===== RECORDS TO PROCESS =====
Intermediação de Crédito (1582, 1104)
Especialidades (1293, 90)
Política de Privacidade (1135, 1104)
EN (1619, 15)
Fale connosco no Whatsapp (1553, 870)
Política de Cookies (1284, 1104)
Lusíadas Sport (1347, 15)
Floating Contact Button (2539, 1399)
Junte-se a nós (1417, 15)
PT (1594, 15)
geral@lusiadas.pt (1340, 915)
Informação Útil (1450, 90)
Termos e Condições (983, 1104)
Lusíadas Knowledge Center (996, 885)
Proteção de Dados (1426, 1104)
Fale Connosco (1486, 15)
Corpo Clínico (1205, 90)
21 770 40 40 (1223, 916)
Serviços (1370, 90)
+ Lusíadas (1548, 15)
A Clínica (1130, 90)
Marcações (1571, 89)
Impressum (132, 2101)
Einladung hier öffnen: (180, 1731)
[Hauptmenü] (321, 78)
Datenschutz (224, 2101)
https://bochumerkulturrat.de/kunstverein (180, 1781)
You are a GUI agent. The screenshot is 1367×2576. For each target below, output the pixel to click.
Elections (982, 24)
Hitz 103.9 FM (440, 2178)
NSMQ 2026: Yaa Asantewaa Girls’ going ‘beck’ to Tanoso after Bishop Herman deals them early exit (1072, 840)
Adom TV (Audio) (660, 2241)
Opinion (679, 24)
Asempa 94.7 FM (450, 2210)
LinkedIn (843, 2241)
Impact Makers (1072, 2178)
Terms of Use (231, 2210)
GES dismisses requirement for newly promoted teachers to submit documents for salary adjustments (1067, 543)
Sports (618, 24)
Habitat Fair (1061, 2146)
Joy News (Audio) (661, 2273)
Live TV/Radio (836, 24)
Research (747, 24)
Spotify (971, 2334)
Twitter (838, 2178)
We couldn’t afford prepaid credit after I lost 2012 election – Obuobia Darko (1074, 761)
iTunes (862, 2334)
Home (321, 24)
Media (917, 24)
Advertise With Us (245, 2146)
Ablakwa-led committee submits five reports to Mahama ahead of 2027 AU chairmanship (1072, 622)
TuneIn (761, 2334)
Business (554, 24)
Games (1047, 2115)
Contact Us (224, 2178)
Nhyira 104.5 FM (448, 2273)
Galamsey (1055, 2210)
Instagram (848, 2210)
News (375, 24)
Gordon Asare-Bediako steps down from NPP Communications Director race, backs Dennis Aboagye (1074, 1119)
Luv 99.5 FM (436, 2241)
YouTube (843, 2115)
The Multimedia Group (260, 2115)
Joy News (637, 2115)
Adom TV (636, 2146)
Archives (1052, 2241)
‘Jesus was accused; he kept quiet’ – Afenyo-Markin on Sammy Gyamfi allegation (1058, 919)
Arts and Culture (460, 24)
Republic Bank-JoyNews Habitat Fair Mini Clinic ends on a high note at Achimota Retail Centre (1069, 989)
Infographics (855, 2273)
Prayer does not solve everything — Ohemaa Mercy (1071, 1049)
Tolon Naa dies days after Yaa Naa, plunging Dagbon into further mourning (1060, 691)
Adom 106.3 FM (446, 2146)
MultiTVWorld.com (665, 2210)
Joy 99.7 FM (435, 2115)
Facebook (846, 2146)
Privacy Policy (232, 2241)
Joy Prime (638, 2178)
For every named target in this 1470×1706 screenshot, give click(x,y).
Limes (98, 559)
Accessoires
=====
EXERCISE: Please transcribe word for word the lines from the line with "We couldn’t afford" to the end of the material, both ends included.

WRITTEN ANSWER:
We couldn’t afford prepaid credit after I lost 2012 election – Obuobia Darko (1074, 761)
iTunes (862, 2334)
Home (321, 24)
Media (917, 24)
Advertise With Us (245, 2146)
Ablakwa-led committee submits five reports to Mahama ahead of 2027 AU chairmanship (1072, 622)
TuneIn (761, 2334)
Business (554, 24)
Games (1047, 2115)
Contact Us (224, 2178)
Nhyira 104.5 FM (448, 2273)
Galamsey (1055, 2210)
Instagram (848, 2210)
News (375, 24)
Gordon Asare-Bediako steps down from NPP Communications Director race, backs Dennis Aboagye (1074, 1119)
Luv 99.5 FM (436, 2241)
YouTube (843, 2115)
The Multimedia Group (260, 2115)
Joy News (637, 2115)
Adom TV (636, 2146)
Archives (1052, 2241)
‘Jesus was accused; he kept quiet’ – Afenyo-Markin on Sammy Gyamfi allegation (1058, 919)
Arts and Culture (460, 24)
Republic Bank-JoyNews Habitat Fair Mini Clinic ends on a high note at Achimota Retail Centre (1069, 989)
Infographics (855, 2273)
Prayer does not solve everything — Ohemaa Mercy (1071, 1049)
Tolon Naa dies days after Yaa Naa, plunging Dagbon into further mourning (1060, 691)
Adom 106.3 FM (446, 2146)
MultiTVWorld.com (665, 2210)
Joy 99.7 FM (435, 2115)
Facebook (846, 2146)
Privacy Policy (232, 2241)
Joy Prime (638, 2178)
For every named target in this 1470×1706 screenshot, give click(x,y).
Limes (98, 559)
Accessoires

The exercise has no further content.